THE KING HAS HIS OWN.

“Can you spare me a minute or two, Princess?” asked Caerleon, coming into the cool and shaded drawing-room, where his hostess sat writing a circular letter to her band of Bible-women at Pavelsburg.

“I will spare you any number of minutes—half an hour if you like,” returned the Princess, with a smile. “Sit down here,” and she pointed to a low chair beside her.

“Cyril and I have been talking over our plans,” Caerleon went on, but she interrupted him impulsively.

“I hope you did not decide to adopt any of them, then, for I have one to suggest.
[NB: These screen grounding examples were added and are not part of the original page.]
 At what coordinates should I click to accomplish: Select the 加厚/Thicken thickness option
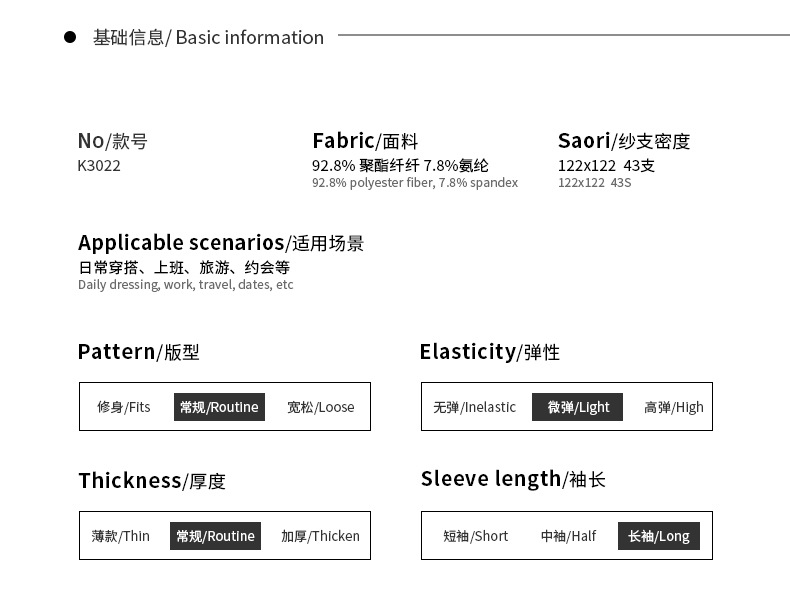[x=320, y=536]
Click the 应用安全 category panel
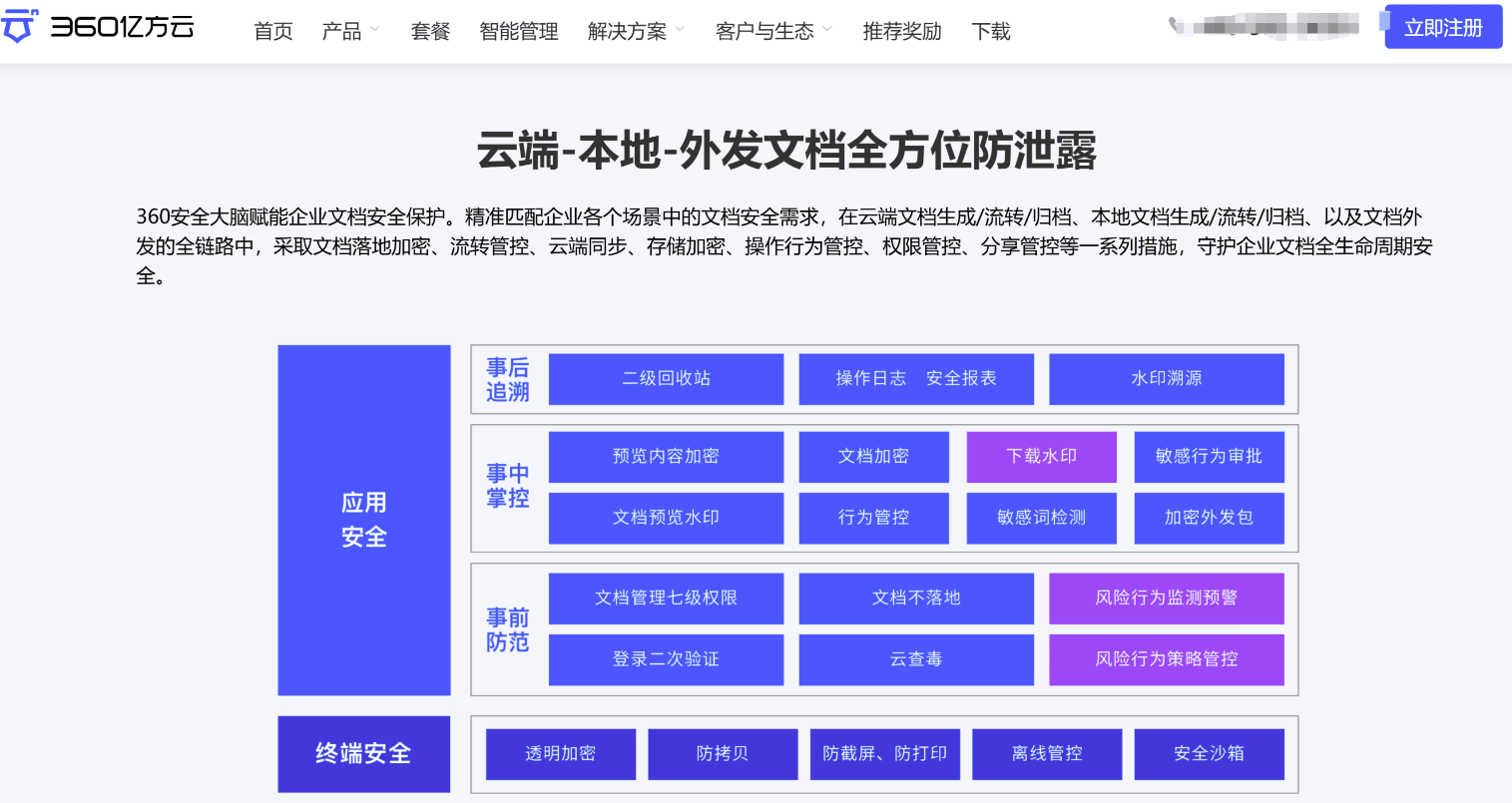Screen dimensions: 1512x803 364,521
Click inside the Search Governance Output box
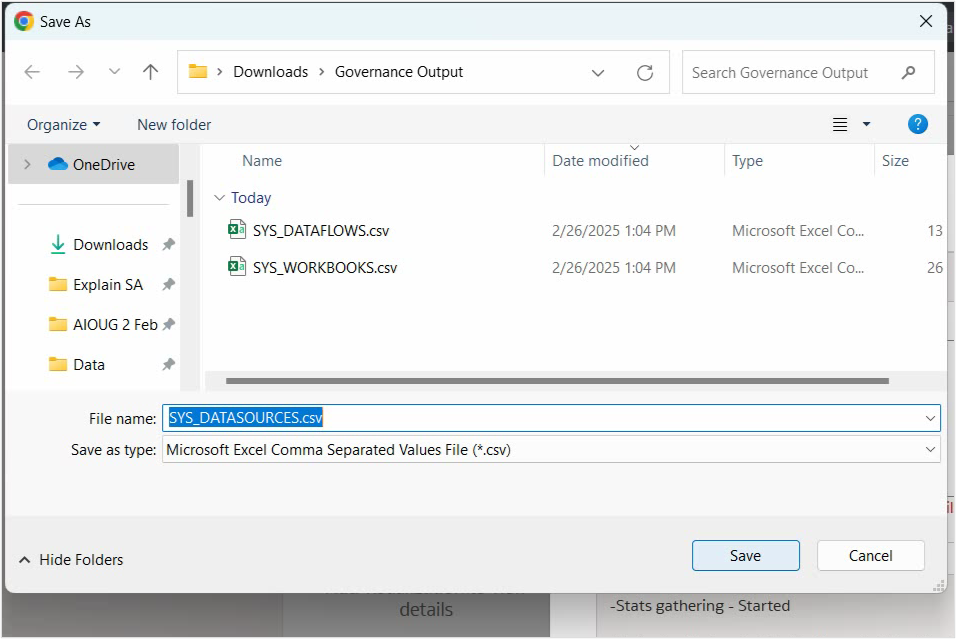The width and height of the screenshot is (956, 639). (790, 72)
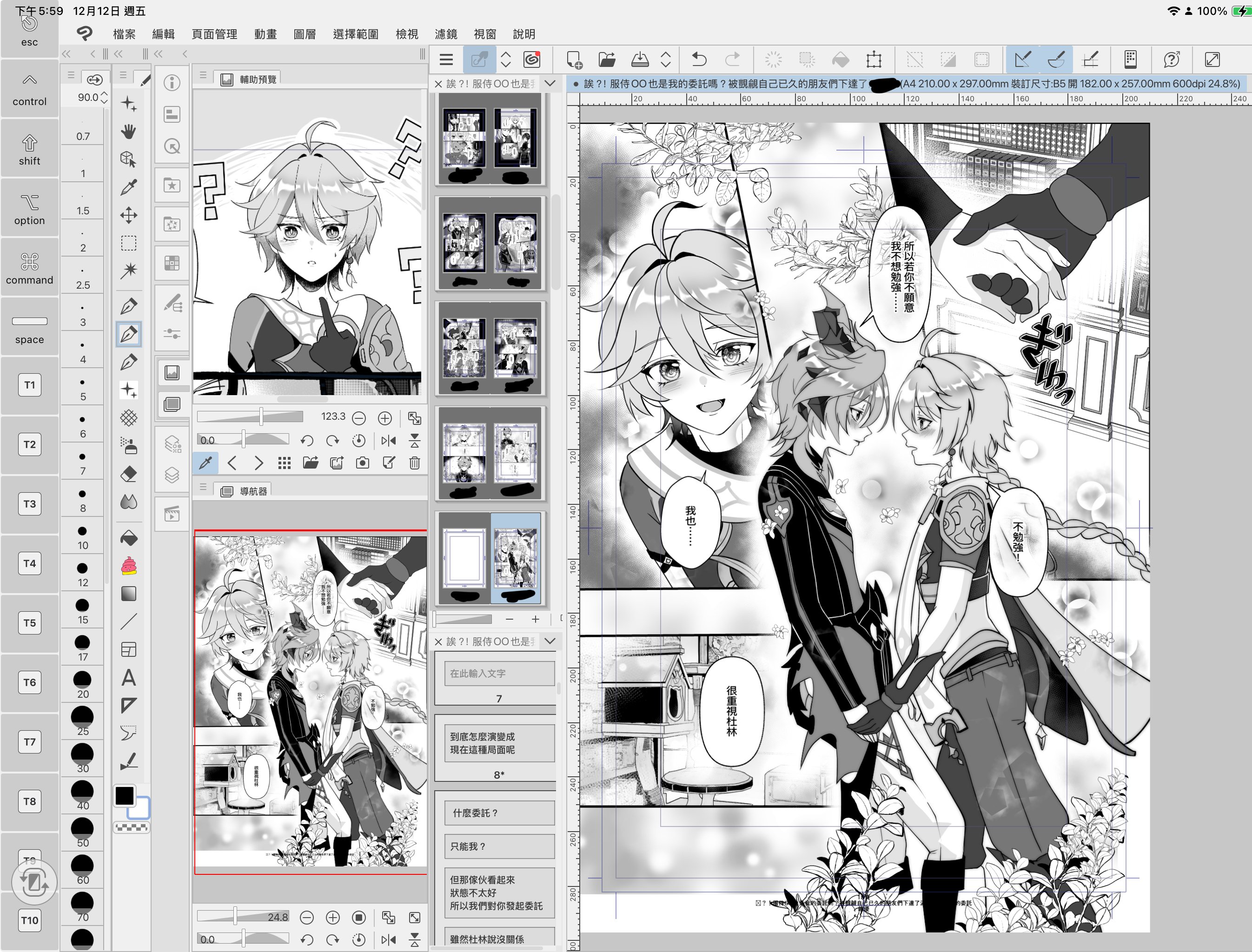This screenshot has width=1252, height=952.
Task: Select the Fill bucket tool
Action: point(129,538)
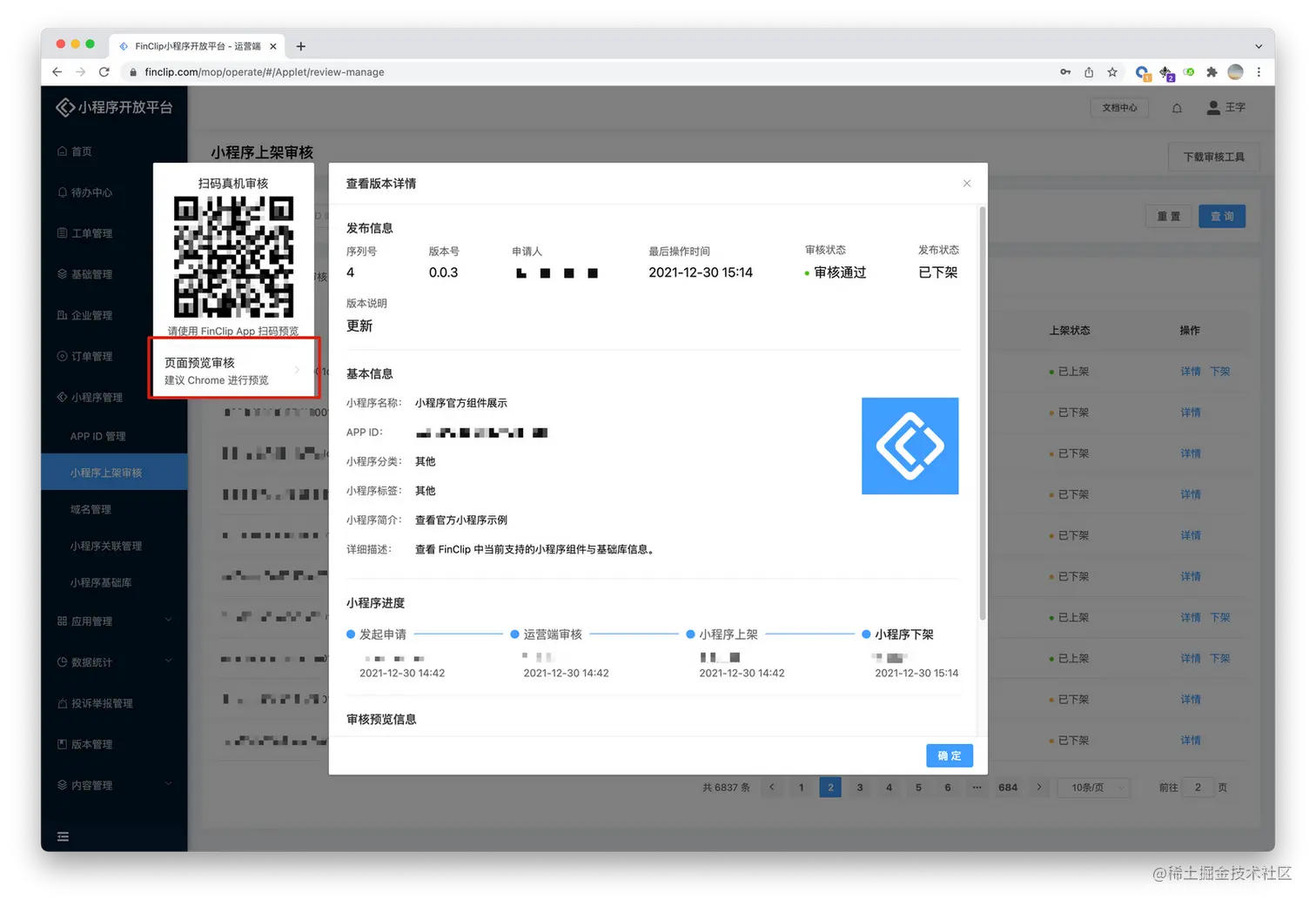Click the 订单管理 icon
The width and height of the screenshot is (1316, 906).
tap(64, 356)
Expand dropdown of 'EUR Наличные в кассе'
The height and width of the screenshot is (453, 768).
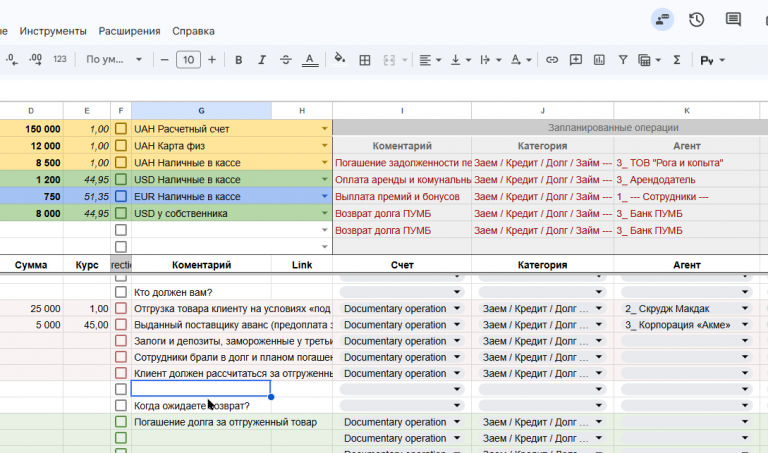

The doctor recommends a sea-voyage for your brother, and I have been looking forward to your coming with us for a cruise in the Anna Karénina.”

“You are much too kind,” said Caerleon. “After the shameful way in which we have been imposing upon your good nature all these weeks, we really can’t quarter ourselves upon you any longer. Now that Cyril is well enough to travel, we ought to be looking out for some place of our own.”

“But what will you do?” asked the Princess. “You would not return to England now—in February? It would be fatal. And if you were travelling about on the Continent, your brother could not be properly looked after. Oh, I know that you and your good Wright would take every care of him, but it would not be the care which a woman gives—which we have been giving him.”